[GIVEN DATA — start]

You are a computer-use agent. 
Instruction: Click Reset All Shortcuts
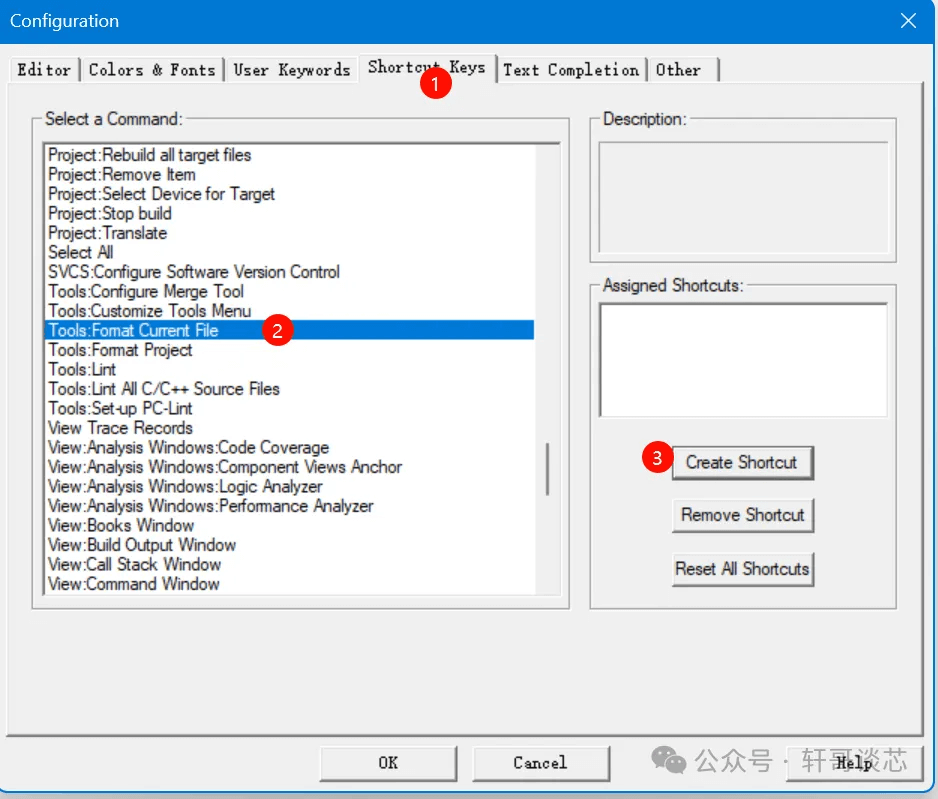(x=741, y=569)
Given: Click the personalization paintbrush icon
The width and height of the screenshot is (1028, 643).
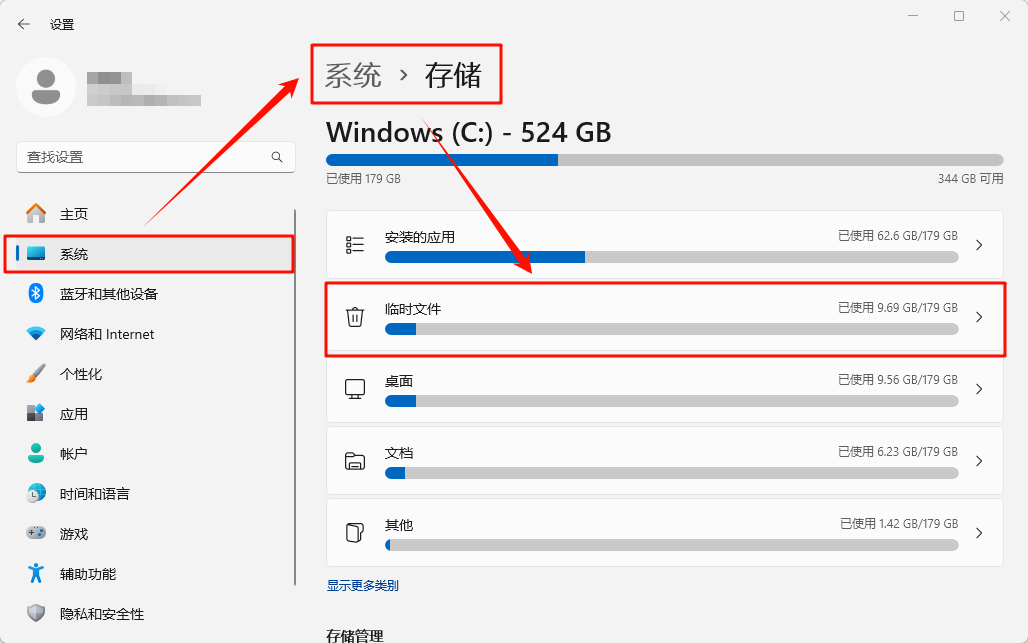Looking at the screenshot, I should point(36,374).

[GIVEN DATA — finish]

The copy you give must run from the line containing "Given: Click the" through the last line of the records, exactly, with the pictures left out.

__EXPECTED ANSWER__:
Given: Click the personalization paintbrush icon
The width and height of the screenshot is (1028, 643).
Looking at the screenshot, I should point(36,374).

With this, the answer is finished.